** START OF Supplied records **
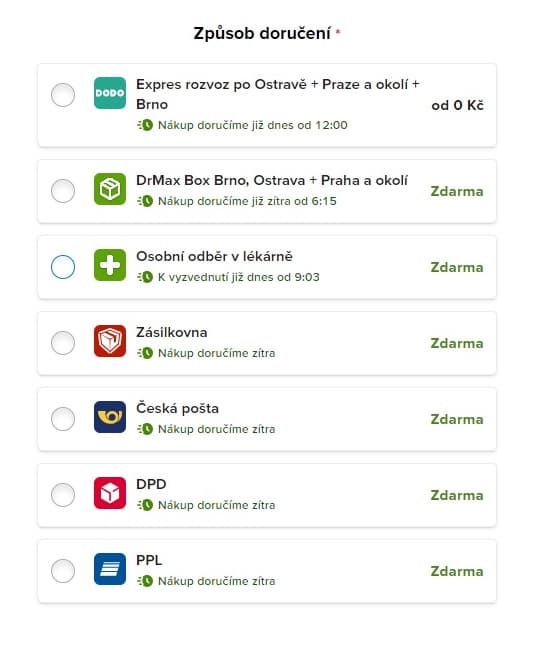Select the Expres rozvoz radio button

[63, 95]
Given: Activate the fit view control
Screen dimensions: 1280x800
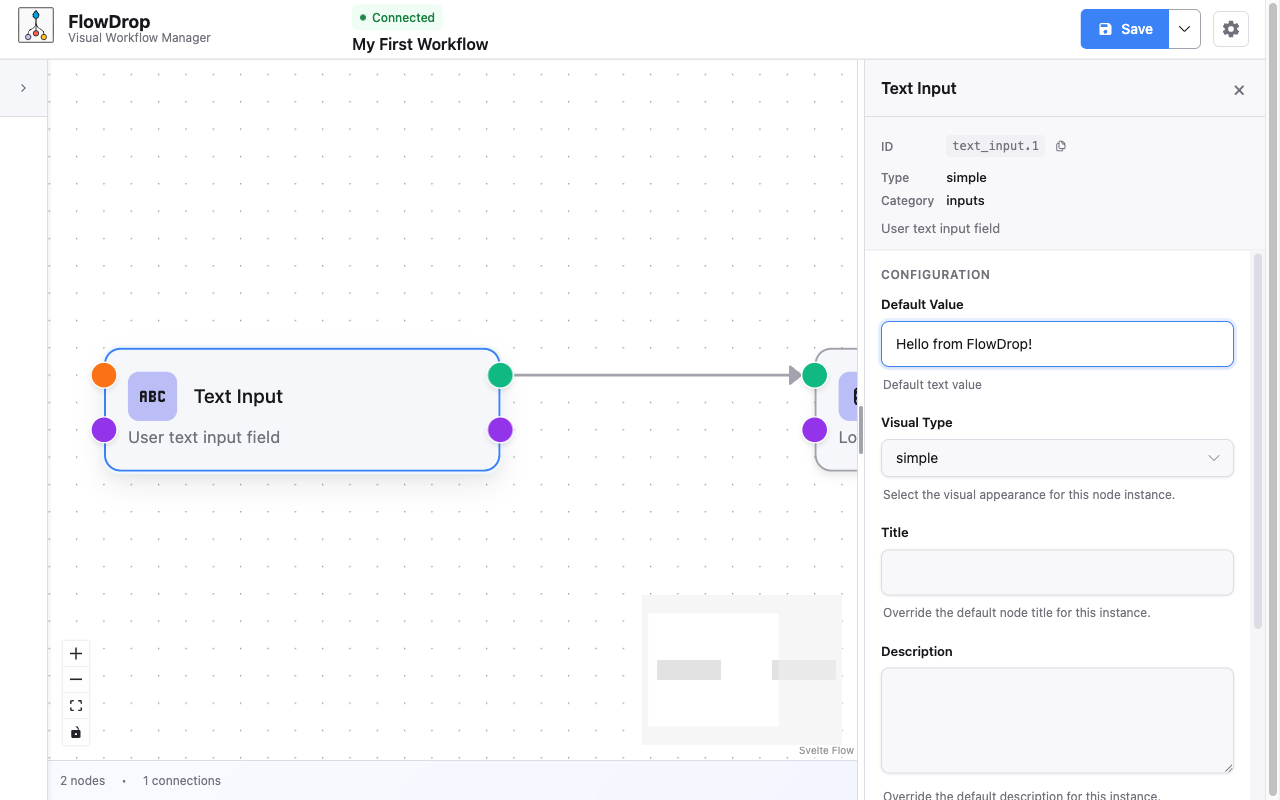Looking at the screenshot, I should tap(75, 705).
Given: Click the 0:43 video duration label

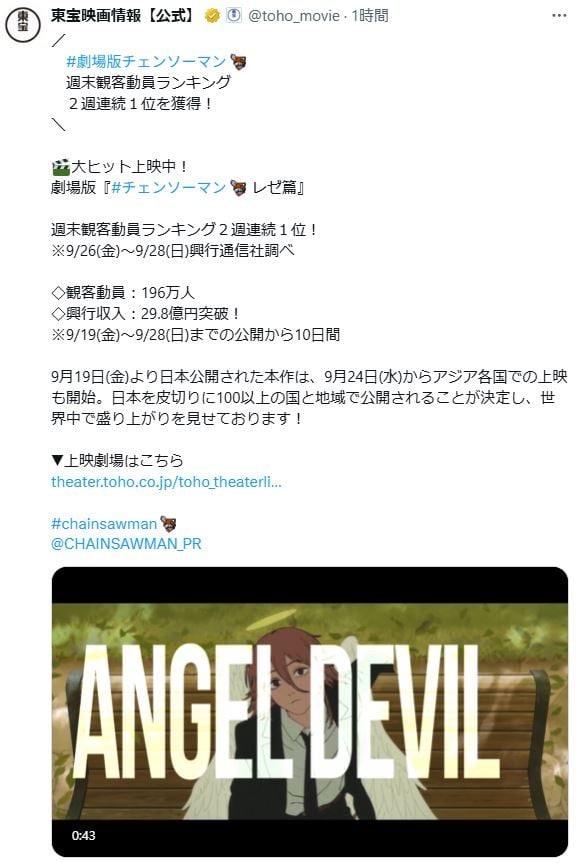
** END OF Supplied records **
### Directive
Reproduce all of the lines above word for word, leaving out the pictures.

### The output
Select the Expres rozvoz radio button

[63, 95]
Given: Activate the fit view control
Screen dimensions: 1280x800
Looking at the screenshot, I should tap(75, 705).
Given: Click the 0:43 video duration label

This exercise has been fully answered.